— Begin EXTRACTED MATERIAL —

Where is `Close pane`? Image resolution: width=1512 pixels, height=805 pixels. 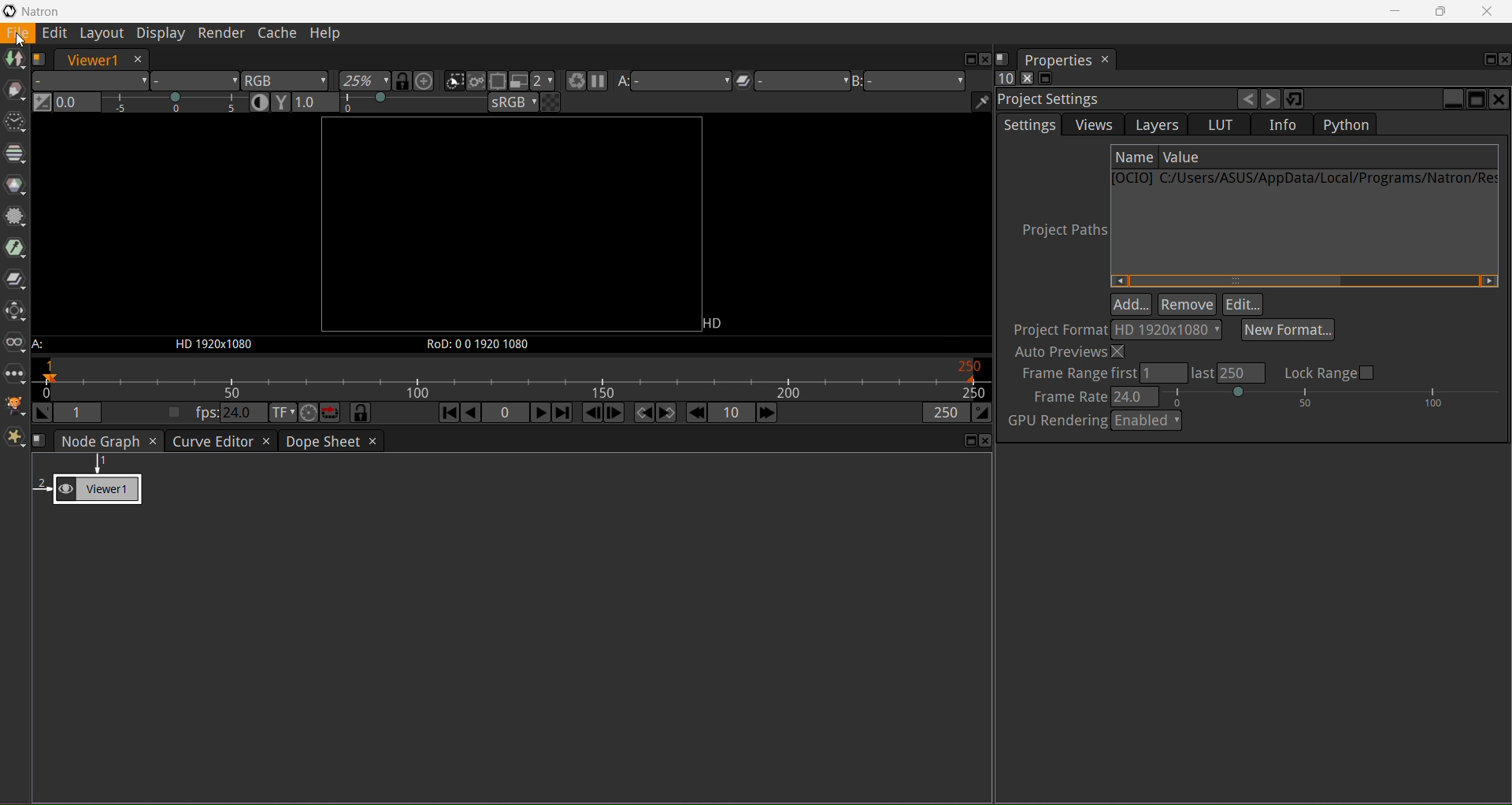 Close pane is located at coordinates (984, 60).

— End EXTRACTED MATERIAL —
— Begin EXTRACTED MATERIAL —

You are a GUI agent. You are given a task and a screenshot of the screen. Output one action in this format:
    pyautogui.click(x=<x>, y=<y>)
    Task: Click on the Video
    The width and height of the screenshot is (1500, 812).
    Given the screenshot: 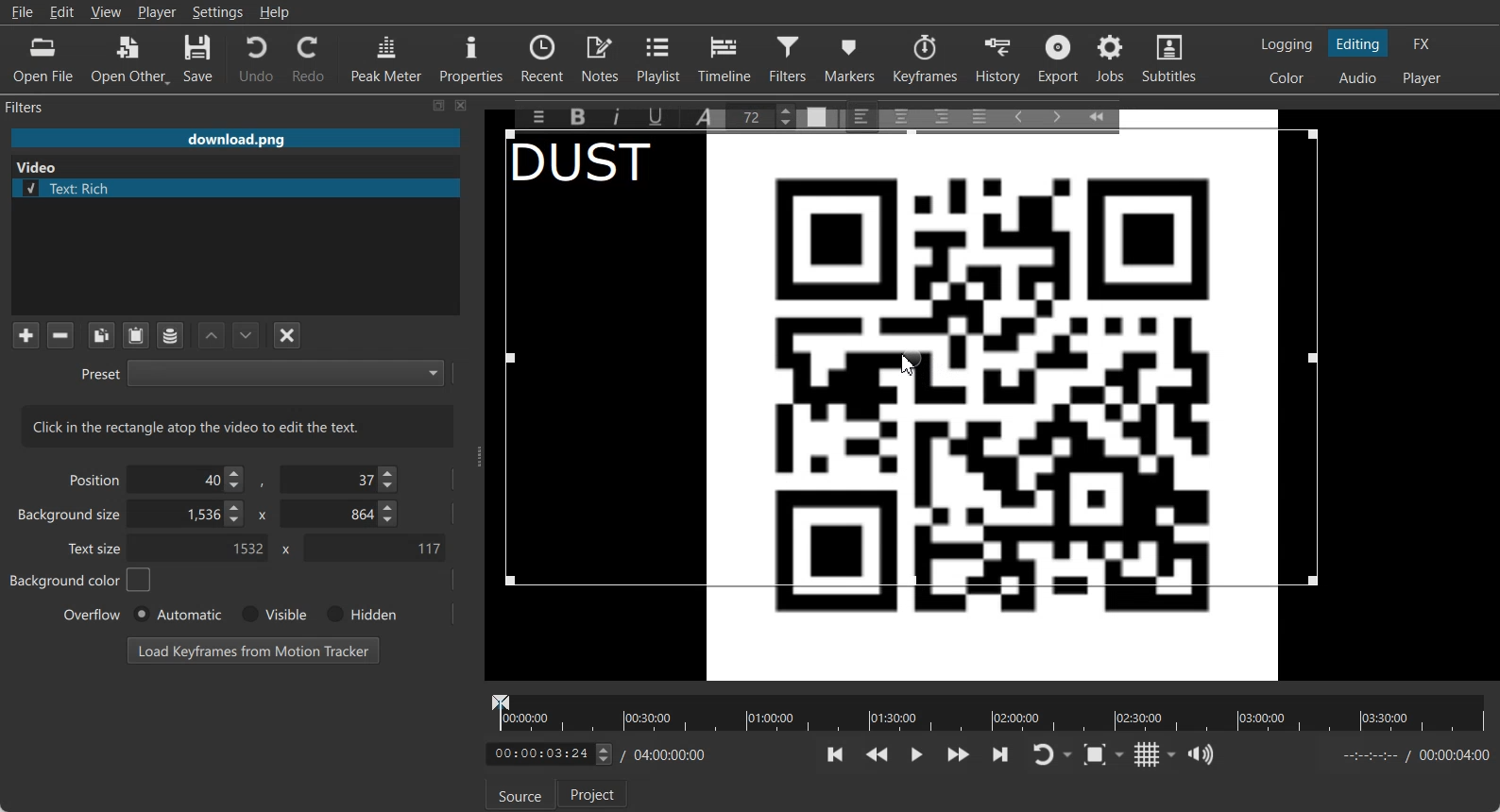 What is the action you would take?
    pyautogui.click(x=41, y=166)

— End EXTRACTED MATERIAL —

--- EXERCISE TASK ---
Retype the lines of the entries from the line with "You are a GUI" up to and including the line with "The width and".

--- TASK OUTPUT ---
You are a GUI agent. You are given a task and a screenshot of the screen. Output one action in this format:
    pyautogui.click(x=<x>, y=<y>)
    Task: Click on the Video
    The width and height of the screenshot is (1500, 812).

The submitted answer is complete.